4. ❌ Never ignore risk management
Ignoring the stop loss or adding to losing positions usually leads to catastrophic losses.
🔹 Why is this dangerous:
Cryptocurrencies can drop by 70%, 80%, or even 99% suddenly and without warning.
🔹 Professional advice:
Set the stop loss before entering the trade.
If the stop loss is triggered, exit without hesitation.
👉 Protect your capital first and foremost.
5. ❌ Never trade based on emotions
Revenge trading (trying to recover losses quickly) or selling out of panic often leads to bad decisions and larger losses.
🔹 Why is this dangerous:
Emotions cloud the mind and lead to impulsive actions.
🔹 Professional advice:
Take a break after a significant loss or a big win.
Reset your emotions before returning to trade.
Think neutrally: no fear, no greed — just execute the plan.
👉 Trading is a mental game — the emotional trader is always a loser.
6. ❌ Never stop learning
Assuming you know everything is the beginning of the end.
🔹 Why is this dangerous:
Markets are always evolving. New strategies, techniques, and risks continuously emerge.
🔹 Professional advice:
Continue studying market behavior, trading psychology, and technical and fundamental analysis.
Learn from winning and losing trades — every trade carries a lesson.
👉 In crypto, those who stop learning fall behind quickly.
🛡 The golden summary:
-Amateurs focus on profit.
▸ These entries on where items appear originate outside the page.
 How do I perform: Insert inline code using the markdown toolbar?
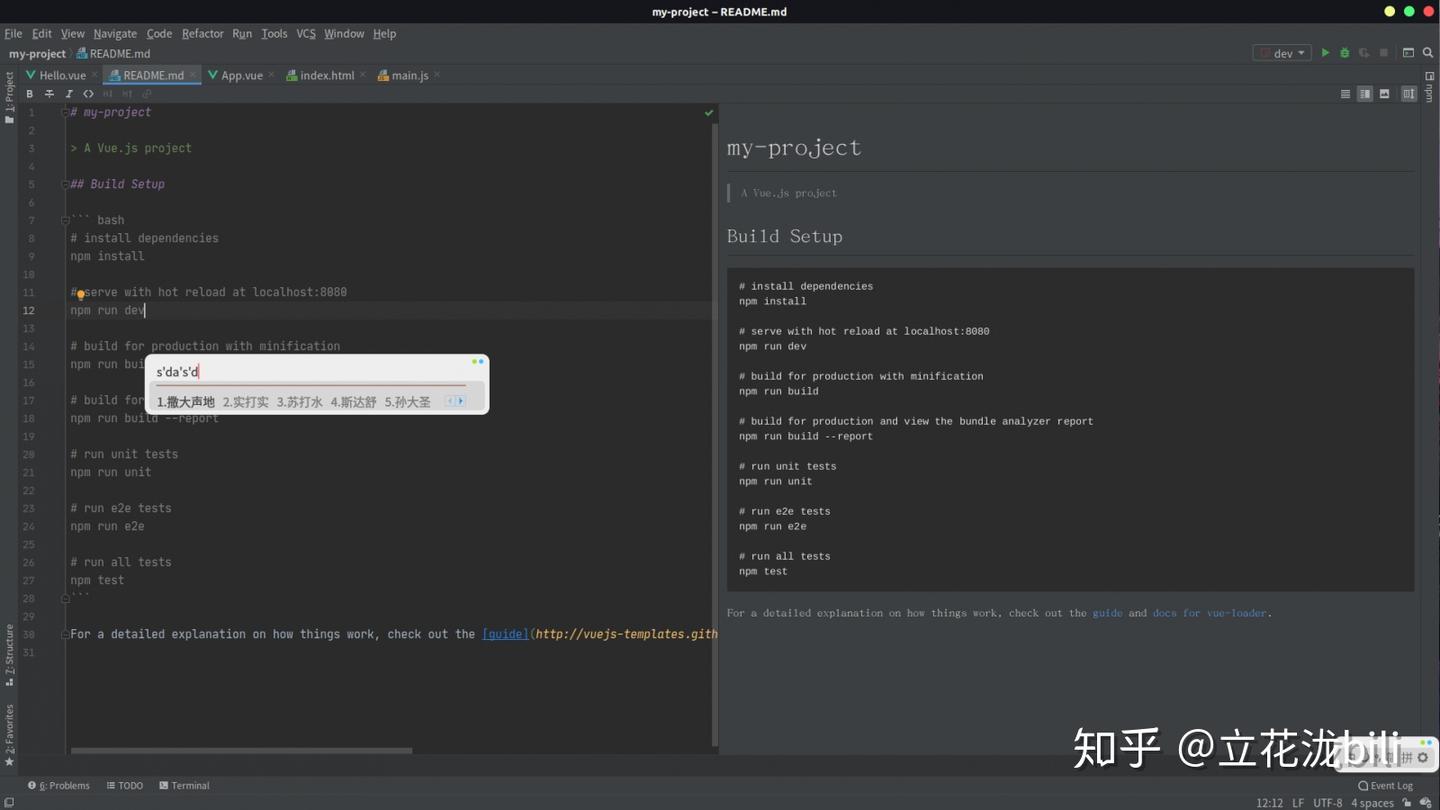point(88,93)
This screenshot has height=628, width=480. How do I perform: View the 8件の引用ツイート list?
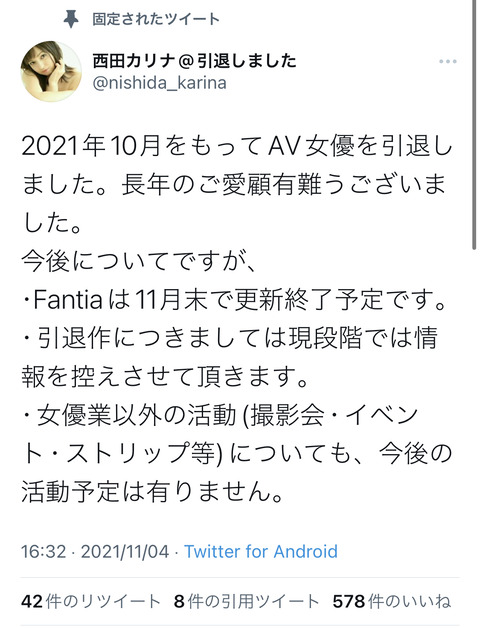pos(246,601)
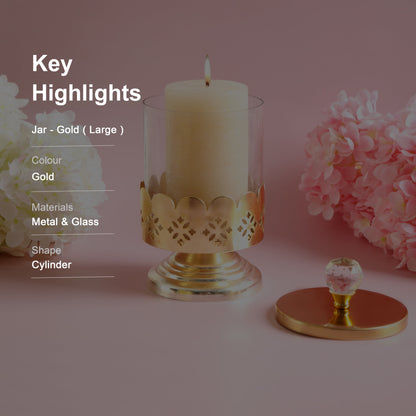Click the round gold lid plate
The image size is (416, 416).
[342, 313]
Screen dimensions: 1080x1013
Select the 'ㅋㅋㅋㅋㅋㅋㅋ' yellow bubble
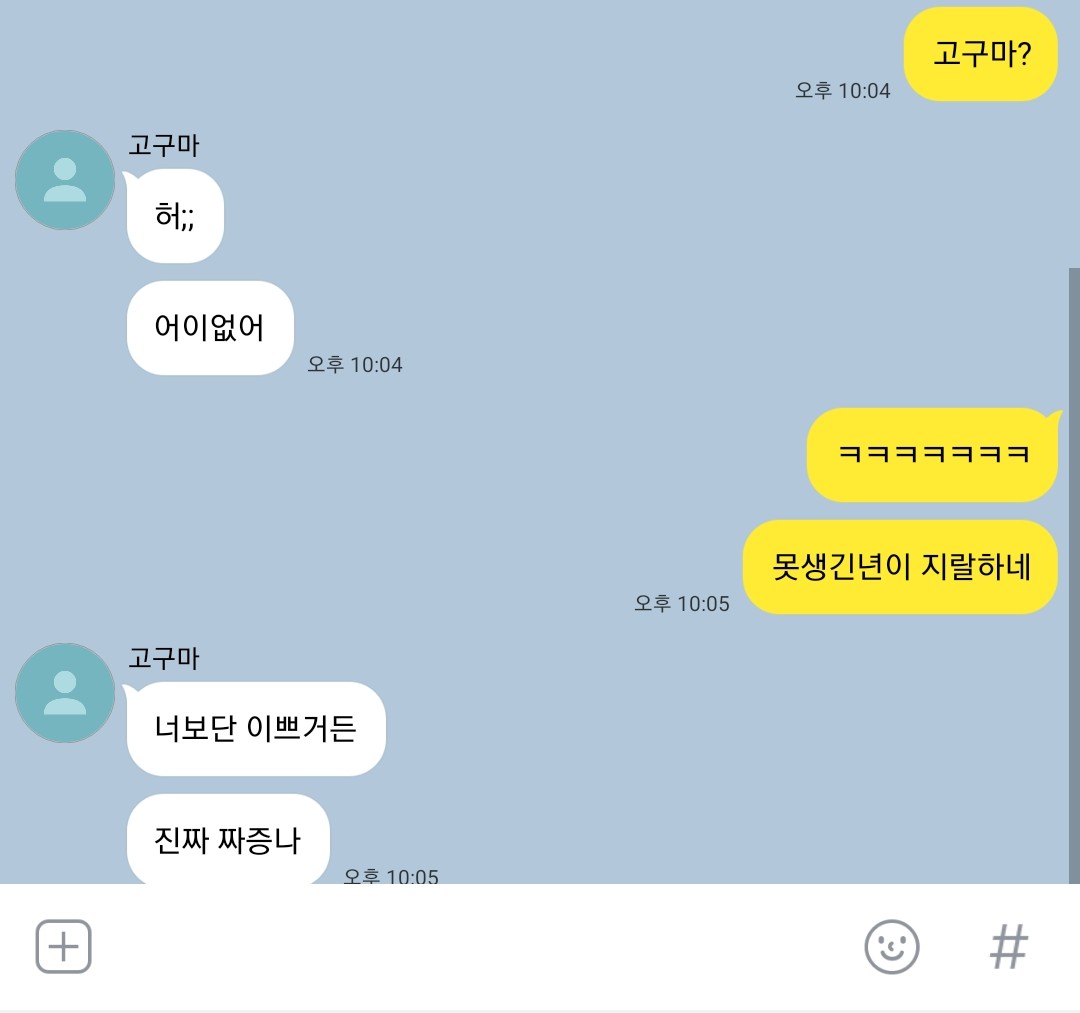933,455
Professionals focus on risk.
-The best traders are not those who win the most in a bull market, but those who survive during crashes, preserve capital, and execute their plans diligently — day after day.
-Remember: the difference between a professional and an amateur often lies in one thing — knowing what not to do.
-"In markets, those who know when not to act win more than those who know when to act."